November 20, 2025 at 10:50 PM
But... I don't actually WANT to do that most of the time, because quite often I'd want to test the fix individually on my own machine before I even put it to review, just to be certain that I actually did get the entire fix and it doesn't break something else.
November 20, 2025 at 10:44 PM
But... that sounds pretty similar to the workflow I described, though? IME it takes less than a minute to move some files into a CL, press the shelve button, then maybe like a minute at most given the size of most of my CLs to do the diff part.
November 20, 2025 at 10:44 PM
"An hour or two of busy work" seems incongruous with my experience doing this kind of thing. What have you seen take that long?
November 20, 2025 at 10:42 PM
What does the git-based workflow for this that saves significant time over what I described look like?
November 20, 2025 at 10:31 PM
And I've seen plenty of people do the wrong thing in git-based projects, too. If someone doesn't have the discipline to separate bugfixes and features and refactorings with one VCS, I would be pretty surprised if a small workflow improvements got them doing things properly.
November 20, 2025 at 10:30 PM
I don't follow how using git would solve those things. You still need to split the change off somehow and I wouldn't feel comfortable merging it unless I tested it individually, so the new feature work would still have to be stashed and unstashed and merged with the fix somehow, wouldn't it?
November 20, 2025 at 10:16 PM
If I get feedback that I need to address on the 10% fix, it's similar to the pre-submit flow. Shelve new feature, unshelve 10% fix, apply feedback, send to CR/CI, shelve fix again, unshelve new feature, use p4diff to merge updated fixes into the new CL. Again, not time-consuming enough to bother me.
November 20, 2025 at 10:08 PM
Unshelve new feature, back to working on that. When the 10% fix is ready to submit, shelve new feature, unshelve fix, submit, unshelve new feature, sync just the fix's file, merge, and I'm back at work on just the new feature. I'm sure git is faster but I don't find this onerous enough to switch.
November 20, 2025 at 10:07 PM
I use pretty much the workflow you outlined earlier. Shelve current work, check out just that file, use p4diff to diff my shelved (new feature) file, "merge" just the 10% fix lines over to my checked out file, put that file in its own changelist, shelve the file and send it to code review and CI.
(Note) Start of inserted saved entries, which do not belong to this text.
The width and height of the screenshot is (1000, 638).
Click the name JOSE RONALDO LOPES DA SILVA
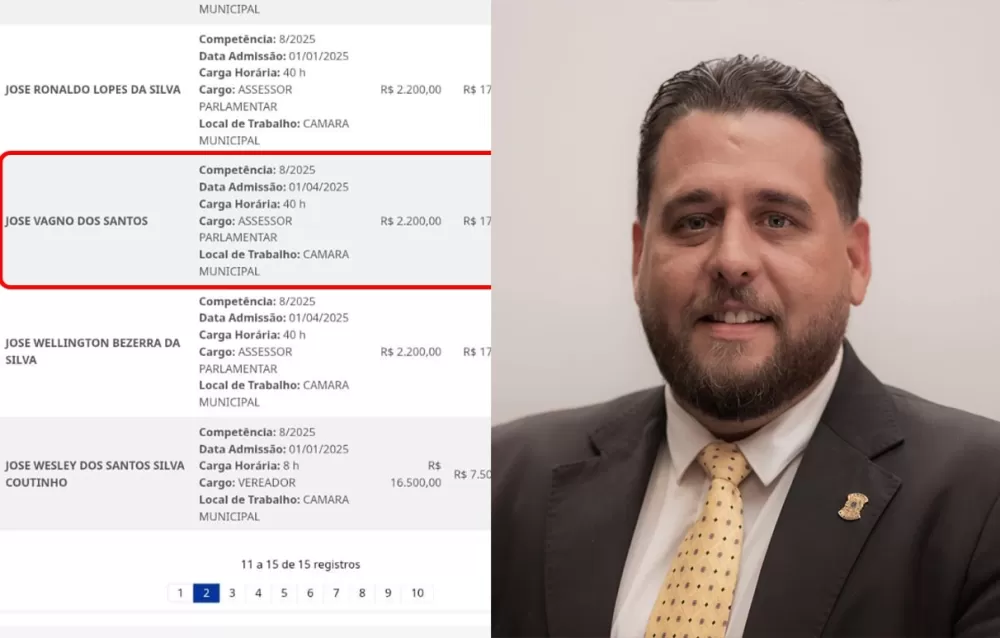tap(93, 90)
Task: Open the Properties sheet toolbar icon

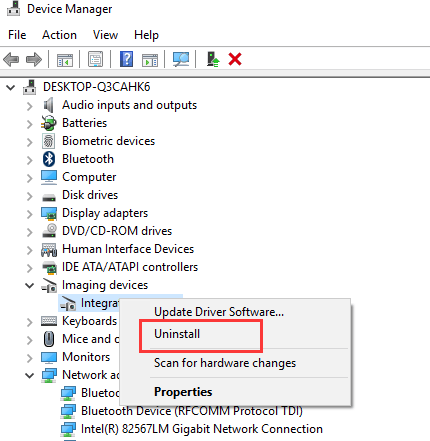Action: coord(95,59)
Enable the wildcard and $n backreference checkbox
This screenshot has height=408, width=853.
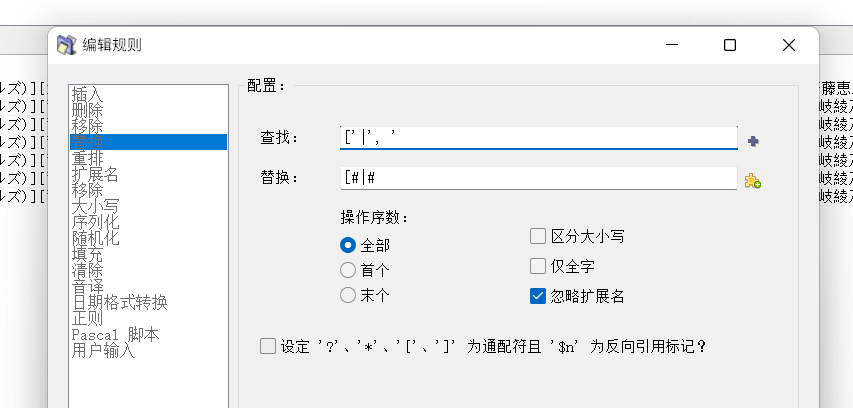(267, 347)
November 20, 2025 at 10:04 PM
Or rather, never seen it done in a way that I thought solved more problems than it created. The potential for code and content getting out of sync seems even higher than in regular P4 usage, and it's already a thing there.
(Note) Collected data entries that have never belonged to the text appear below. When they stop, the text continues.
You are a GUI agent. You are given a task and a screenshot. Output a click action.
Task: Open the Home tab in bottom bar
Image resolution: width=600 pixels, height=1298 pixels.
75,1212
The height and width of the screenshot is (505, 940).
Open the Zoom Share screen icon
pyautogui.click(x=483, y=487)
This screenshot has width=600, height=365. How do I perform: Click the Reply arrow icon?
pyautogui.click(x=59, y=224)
November 20, 2025 at 9:50 PM
And it just so happens that the new feature touches the file where the 10% fix needs to happen? I run into that case quite often
November 20, 2025 at 9:49 PM
IME, there's no such thing as "a one time cost..." But if you say people make it work, I believe you. I've just never seen it done.
November 20, 2025 at 9:47 PM
I'm not sure I follow. You're talking about a case where there's an existing (different) feature with a bug that crashes 10% of the time, that I have to fix before checking in my new feature because the new feature makes it crash 100% of the time instead?
November 20, 2025 at 9:43 PM
I'm just speaking from my own experience here that they were a net time saver. Maybe it helps that we didn't use them as "feature branches" per se but locked down "release branches," so there wasn't much divergence from the trunk branch?
November 20, 2025 at 9:41 PM
I don't remember how much time they lost making it work and maintaining it, but I'd bet they spent more time on that tooling than the rest of us - who just adapted our workflows to play nice with the tools we actually had, rather than the ones we wish we had - lost to *not* having the tooling.
November 20, 2025 at 9:39 PM
A few programmers I've worked with were so pro-git that they wrote their own tooling to let them use git while working on something and then submit their final commit as a P4 changelist. I was pretty skeptical of that, too.